In some cases, a whole test is missing rather than just its value. For example, T2 of our sample fingerprint has no W (TCP window), S (sequence number), A (acknowledgment number), T (TTL), or TG (TTL guess) tests. This is because the one test and value it does include, R=N, means that no response was returned for the T2 probe. So including a window value or sequence number would make little sense. Similarly, tests which aren't well supported on the system running Nmap are skipped. An example is the RID (IP ID field returned in ICMP packet) test, which doesn't work well on Solaris because that system tends to corrupt the ID field Nmap sends out. Tests which are inconclusive (such as failing to detect the IP ID sequence for the TI, CI, and II tests) are also omitted.
Decoding the SCAN line of a subject fingerprint
The SCAN line is a special case in a subject fingerprint. Rather than describe the target system, these tests describe various conditions of the scan. These help us integrate fingerprints submitted to Nmap.Org. The tests in this line are:
• Nmap version number (V).
• Date of scan (D) in the form month/day.

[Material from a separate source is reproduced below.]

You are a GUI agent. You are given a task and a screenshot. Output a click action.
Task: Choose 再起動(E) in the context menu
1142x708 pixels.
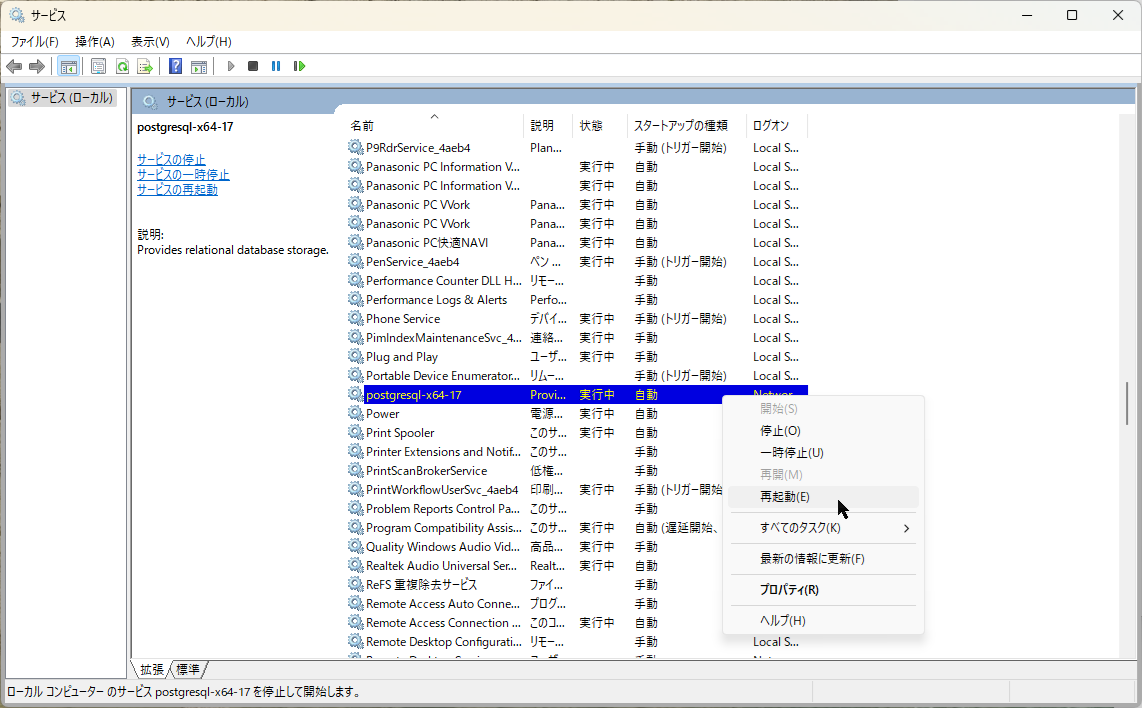coord(785,497)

• Open and closed TCP ports (on target) used for scan (OT and CT). Unlike most tests, these are printed in decimal format. If Nmap was unable to find an open or a closed port, the test is included with an empty value (even when Nmap guesses a possibly closed port and sends a probe there).
• Closed UDP port (CU). This is the same as CT, but for UDP. Since the majority of scans don't include UDP, this test's value is usually empty.

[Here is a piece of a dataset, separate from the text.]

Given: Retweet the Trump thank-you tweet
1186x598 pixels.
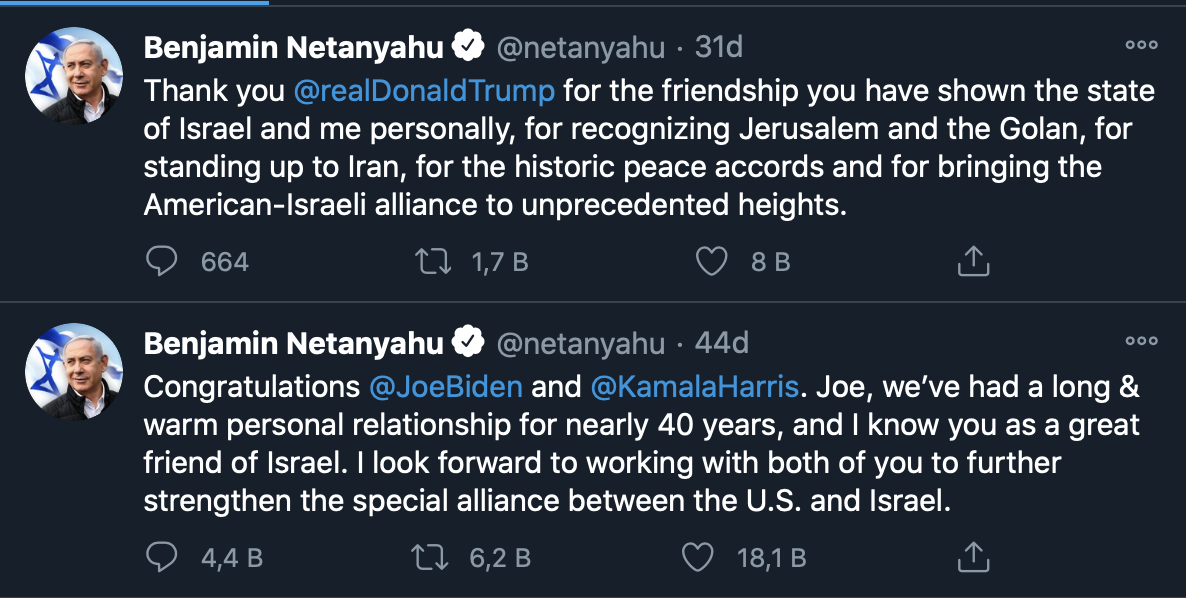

• Private IP space (PV) is Y if the target is on the 10.0.0.0/8, 172.16.0.0/12, or 192.168.0.0/16 private networks (RFC 1918). Otherwise it is N.

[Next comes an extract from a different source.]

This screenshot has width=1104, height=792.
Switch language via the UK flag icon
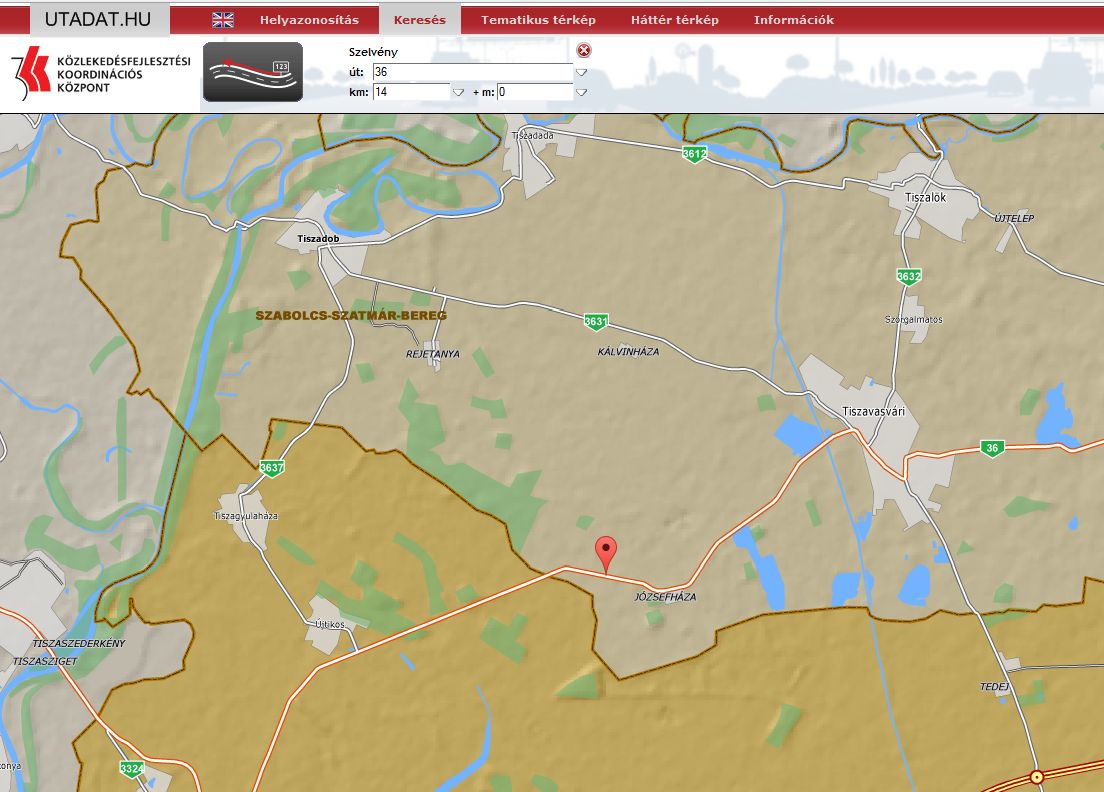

• Network distance (DS) is the network hop distance from the target. It is 0 if the target is localhost, 1 if directly connected on an ethernet network, or the exact distance if discovered by Nmap. If the distance is unknown, this test is omitted.
• Good results (G) is Y if conditions and results seem good enough to submit this fingerprint to Nmap.Org. It is N
otherwise. Unless you force them by enabling debugging (-d) or extreme verbosity (-vv), G=N fingerprints aren't printed by Nmap.
• Target MAC prefix (M) is the first six hex digits of the target MAC address, which correspond to the vendor name. Leading
zeros are not included. This field is omitted unless the target is on the same ethernet network (DS=1).
• The OS scan time (TM) is provided in Unix time_t format (in hexadecimal).
• The platform Nmap was compiled for is given in the P field.